Ancora sangue a Gaza: nel quinto 
venerdì di protesta lungo il reticolato che separa la Striscia da 
Israele tre palestinesi sono morti e almeno 600 sono rimasti feriti, 
colpiti dall’esercito israeliano.
Tutti i morti, secondo medici a Gaza, sono stati uccisi da proiettili alla testa.
Inizialmente
 pacifica, la protesta è degenerata quando - secondo testimoni citati 
dal New York Times - centinaia di manifestanti si sono lanciati contro 
la recinzione, incoraggiati da un leader di Hamas che ha detto loro di 
non temere il martirio. Alcuni di loro avrebbero tentato di appiccare un
 incendio e come risposta gli israeliani avrebbero lanciato delle 
granate: cosa che spiegherebbe l’altissimo numero di feriti. Il 
portavoce militare israeliano Jonathan Conricus ha spiegato che i 
soldati hanno reagito a «un tentativo di massa da parte di decine di 
facinorosi di sfondare i reticolati di confine al valico di Karni.

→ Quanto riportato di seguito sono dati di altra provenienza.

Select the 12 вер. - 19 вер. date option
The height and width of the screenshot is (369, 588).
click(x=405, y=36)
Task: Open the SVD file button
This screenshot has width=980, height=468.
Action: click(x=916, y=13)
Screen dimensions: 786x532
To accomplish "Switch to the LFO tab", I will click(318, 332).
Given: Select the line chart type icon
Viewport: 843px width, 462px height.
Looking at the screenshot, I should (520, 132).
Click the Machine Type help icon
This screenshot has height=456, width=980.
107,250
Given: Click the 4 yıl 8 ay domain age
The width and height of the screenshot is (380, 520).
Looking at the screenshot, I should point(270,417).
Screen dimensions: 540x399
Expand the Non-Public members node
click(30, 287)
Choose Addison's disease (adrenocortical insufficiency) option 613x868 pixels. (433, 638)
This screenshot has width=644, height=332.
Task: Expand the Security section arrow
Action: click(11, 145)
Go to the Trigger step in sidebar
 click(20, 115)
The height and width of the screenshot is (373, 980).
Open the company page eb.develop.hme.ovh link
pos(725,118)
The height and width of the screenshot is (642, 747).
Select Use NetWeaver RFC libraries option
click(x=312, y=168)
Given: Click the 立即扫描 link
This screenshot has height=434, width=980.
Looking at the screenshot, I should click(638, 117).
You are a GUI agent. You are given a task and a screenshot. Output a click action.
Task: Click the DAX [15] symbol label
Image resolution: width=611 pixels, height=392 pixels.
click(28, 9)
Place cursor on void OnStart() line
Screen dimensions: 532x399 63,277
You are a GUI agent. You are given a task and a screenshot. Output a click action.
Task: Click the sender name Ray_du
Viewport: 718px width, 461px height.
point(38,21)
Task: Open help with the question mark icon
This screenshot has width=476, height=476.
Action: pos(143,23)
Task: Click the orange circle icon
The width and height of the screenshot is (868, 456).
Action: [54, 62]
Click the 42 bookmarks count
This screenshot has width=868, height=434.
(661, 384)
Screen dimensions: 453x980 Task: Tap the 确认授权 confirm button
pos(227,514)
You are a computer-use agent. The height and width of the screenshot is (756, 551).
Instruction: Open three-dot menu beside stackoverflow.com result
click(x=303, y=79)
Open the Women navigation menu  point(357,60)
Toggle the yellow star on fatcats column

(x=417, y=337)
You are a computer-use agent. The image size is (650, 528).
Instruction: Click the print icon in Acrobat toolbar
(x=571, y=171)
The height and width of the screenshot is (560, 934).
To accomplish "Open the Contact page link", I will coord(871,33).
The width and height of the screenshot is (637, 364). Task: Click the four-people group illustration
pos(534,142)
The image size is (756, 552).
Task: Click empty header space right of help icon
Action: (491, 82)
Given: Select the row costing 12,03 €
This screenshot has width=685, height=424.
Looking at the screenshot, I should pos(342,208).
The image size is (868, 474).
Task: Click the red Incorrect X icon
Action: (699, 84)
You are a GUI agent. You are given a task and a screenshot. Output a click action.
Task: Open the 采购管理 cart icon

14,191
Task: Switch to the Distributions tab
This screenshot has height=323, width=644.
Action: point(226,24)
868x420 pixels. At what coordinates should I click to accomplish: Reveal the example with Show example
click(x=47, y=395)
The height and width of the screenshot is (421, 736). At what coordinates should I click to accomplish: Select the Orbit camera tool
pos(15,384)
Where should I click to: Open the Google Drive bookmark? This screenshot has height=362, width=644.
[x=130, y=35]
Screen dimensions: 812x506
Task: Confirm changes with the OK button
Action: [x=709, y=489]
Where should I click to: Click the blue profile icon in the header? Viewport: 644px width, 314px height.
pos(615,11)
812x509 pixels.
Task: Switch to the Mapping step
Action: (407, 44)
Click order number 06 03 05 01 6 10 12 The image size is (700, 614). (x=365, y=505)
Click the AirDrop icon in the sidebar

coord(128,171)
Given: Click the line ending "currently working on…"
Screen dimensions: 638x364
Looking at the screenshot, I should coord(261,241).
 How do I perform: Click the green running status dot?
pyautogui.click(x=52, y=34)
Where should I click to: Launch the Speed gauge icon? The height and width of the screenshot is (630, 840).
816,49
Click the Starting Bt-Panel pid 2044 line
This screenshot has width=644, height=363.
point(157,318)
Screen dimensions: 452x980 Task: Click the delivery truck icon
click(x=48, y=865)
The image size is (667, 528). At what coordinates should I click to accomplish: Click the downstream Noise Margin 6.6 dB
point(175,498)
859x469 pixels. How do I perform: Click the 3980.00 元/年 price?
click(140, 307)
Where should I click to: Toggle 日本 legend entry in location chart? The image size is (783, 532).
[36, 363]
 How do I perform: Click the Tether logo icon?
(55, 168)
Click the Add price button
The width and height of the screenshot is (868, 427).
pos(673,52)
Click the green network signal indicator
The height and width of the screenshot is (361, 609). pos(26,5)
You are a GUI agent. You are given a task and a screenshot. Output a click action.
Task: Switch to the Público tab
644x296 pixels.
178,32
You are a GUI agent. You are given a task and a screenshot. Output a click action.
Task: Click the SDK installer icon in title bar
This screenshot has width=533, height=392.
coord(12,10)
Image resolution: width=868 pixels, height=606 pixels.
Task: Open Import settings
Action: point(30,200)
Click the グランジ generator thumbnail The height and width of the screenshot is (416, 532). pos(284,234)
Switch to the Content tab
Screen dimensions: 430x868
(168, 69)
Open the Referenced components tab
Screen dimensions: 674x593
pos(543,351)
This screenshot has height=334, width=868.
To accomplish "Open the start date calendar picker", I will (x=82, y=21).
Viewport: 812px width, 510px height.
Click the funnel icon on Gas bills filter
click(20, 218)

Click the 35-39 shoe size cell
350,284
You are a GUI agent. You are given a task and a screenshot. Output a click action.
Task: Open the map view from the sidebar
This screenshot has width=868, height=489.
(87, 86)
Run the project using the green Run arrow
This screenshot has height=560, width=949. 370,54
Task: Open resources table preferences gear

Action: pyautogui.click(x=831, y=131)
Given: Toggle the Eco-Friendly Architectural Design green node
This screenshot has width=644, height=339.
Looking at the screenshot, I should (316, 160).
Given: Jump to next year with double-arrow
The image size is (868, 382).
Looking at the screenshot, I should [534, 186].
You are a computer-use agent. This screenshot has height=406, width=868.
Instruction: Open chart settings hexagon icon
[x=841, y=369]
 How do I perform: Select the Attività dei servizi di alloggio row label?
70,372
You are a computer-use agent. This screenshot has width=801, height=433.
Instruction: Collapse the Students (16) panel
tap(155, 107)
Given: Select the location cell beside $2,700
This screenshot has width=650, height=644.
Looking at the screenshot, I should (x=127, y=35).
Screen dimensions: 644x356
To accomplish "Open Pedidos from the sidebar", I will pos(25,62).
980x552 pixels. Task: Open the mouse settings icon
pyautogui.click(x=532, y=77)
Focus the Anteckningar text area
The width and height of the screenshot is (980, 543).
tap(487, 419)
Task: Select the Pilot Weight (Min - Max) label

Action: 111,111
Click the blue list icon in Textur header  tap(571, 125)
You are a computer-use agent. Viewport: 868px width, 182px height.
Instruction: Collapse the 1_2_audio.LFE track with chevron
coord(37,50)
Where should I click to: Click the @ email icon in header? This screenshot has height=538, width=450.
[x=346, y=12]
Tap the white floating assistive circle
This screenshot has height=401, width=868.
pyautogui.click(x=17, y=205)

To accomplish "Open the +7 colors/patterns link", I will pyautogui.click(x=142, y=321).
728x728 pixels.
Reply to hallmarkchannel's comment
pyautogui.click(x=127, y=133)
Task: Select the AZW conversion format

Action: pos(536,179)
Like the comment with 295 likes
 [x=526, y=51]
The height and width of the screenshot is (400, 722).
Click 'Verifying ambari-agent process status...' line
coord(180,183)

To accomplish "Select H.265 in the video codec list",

Hanno
 cercato di appiccare il fuoco ma sono stati respinti dei militari».
Quello
 che è certo è che mai dall’inizio delle proteste i palestinesi erano 
riusciti ad arrivare tanto vicino ai militari con la Stella di David.
La
 “Marcia del ritorno” lungo la linea di demarcazione tra Gaza e Israele,
 è iniziata il 30 marzo: l’idea di una protesta pacifica contro le 
violazioni dei diritti dei palestinesi residenti nella Striscia e a 
favore del diritto di ritorno nei territori ora sotto controllo 
israeliano, è stata di diversi esponenti della società civile della 
Striscia, ma ha poi coinvolto tutti i gruppi e i movimenti presenti 
nell’area, compresa Hamas.
Dall’inizio delle proteste, secondo 
l’Onu, sono morti 44 palestinesi e 5.500 sono rimasti feriti: il calcolo
 non include le vittime di ieri. Le proteste continueranno ogni venerdì,
 per culminare nella giornata del 15 maggio, 70esimo anniversario della 
nascita di Israele.
L’alto numero di vittime ha provocato la 
reazione dell’Onu e di Amnesty international, che sono tornati 
separatamente ad accusare i militari israeliani di aver fatto «un uso 
sproporzionato della forza nei confronti di dimostranti disarmati». Da 
parte sua il Centro di informazione sull’ intelligence e il terrorismo 
(Iitc) di Tel Aviv ha pubblicato un’analisi, secondo cui l’80% dei primi
 40 palestinesi uccisi sul confine erano «membri attivi o 
fiancheggiatori di gruppi terroristici».
La protesta sta 
contribuendo a riaccendere le tensioni interne al campo palestinese: gli
 organizzatori iniziali sono stati infatti messi da parte dai più 
organizzati membri di Hamas.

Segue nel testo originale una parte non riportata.